Pennsylvania Grand Jury Report Reveals Decades of Sexual Abuse by Priests

A grand jury report that had been delayed for months because of pressure from the Catholic Church has finally been ordered released by the Pennsylvania Supreme Court. The delay in the release was due to Catholic clergy who mounted legal challenges, because they had been named in the report. That prompted the state’s attorney general to write to Pope Francis to request church leaders stop trying to silence survivors.

Read the report here

This disturbing and comprehensive report shows that more than 300 priests were accused of abusing more than 1,000 victims. The report covered Diocese in the following counties: Allentown, Erie, Greensburg, Harrisburg, Pittsburgh and Scranton.

The report suggests there were far more children abused during the period, but those records may have been lost or the children simply never came forward. This finding of many more victims is undoubtedly reliable since the vast majority of sexual abuse victims do not report their abuse.

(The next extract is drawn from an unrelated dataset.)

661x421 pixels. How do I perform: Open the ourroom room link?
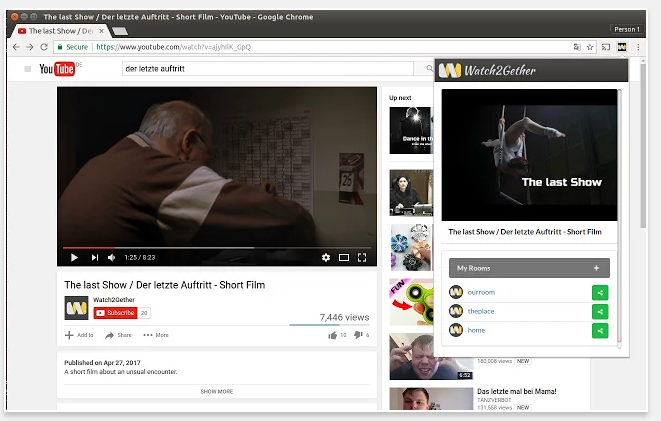[x=481, y=292]
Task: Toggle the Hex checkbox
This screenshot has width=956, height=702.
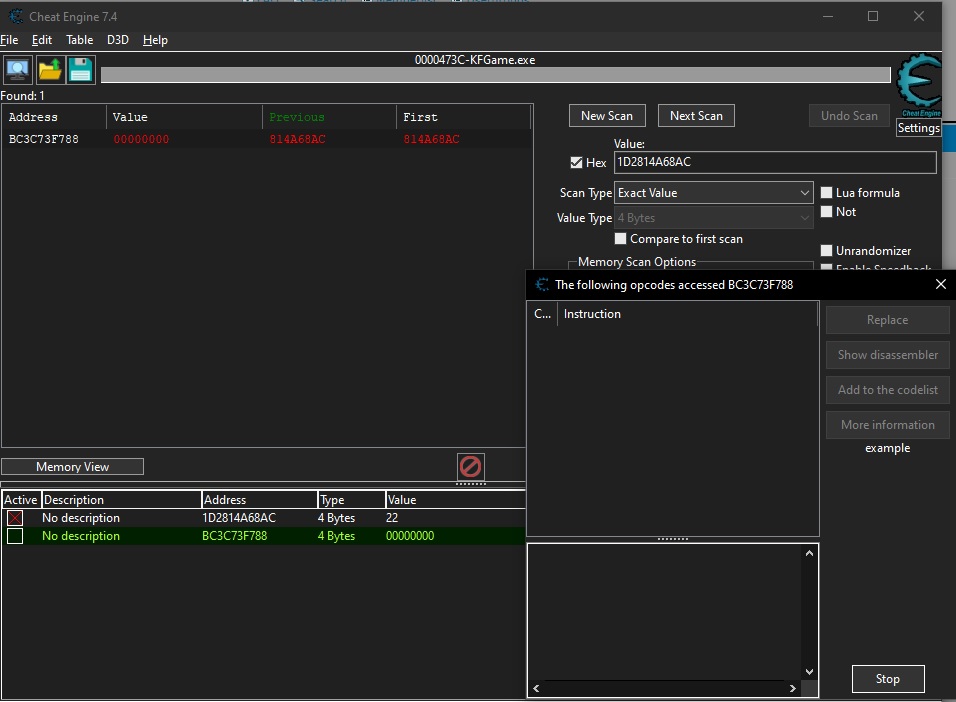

The more than 900 page document suggests that those involved in abusing children were not held responsible for their actions. The Catholic Church placed the protection of the Church and avoidance of scandal over the well-being of children. The church hierarchy not just protected the abusers, but in some cases even promoted them. The church worked to conceal the truth about the abuses, which dated back to 1947 . Other dioceses, such as the Rockville Centre Diocese in New York, have already been subjected to grand jury reports that found similar problematic information. https://bit.ly/2nGLBer

It is, perhaps, the scale of this report that is so shocking to many. In a news conference, the Pennsylvania Attorney General called it one of the most comprehensive reports on sexual abuse in the Catholic Church. While nearly every instance of abuse was too old to be prosecuted, charges were filed in two cases, and the investigation has prompted the church to make some big changes. Most of the abuses reported occurred before 2002, when the Dallas Charter was adopted to help change the way abuse was handled in the church.

The report details abuses against boys and girls alike. Some were given alcohol along with the abuse, and many were molested, raped, and subjected to other horrific abuses. The victims at the news conference said this was not a vendetta, but a hope for accountability within the church.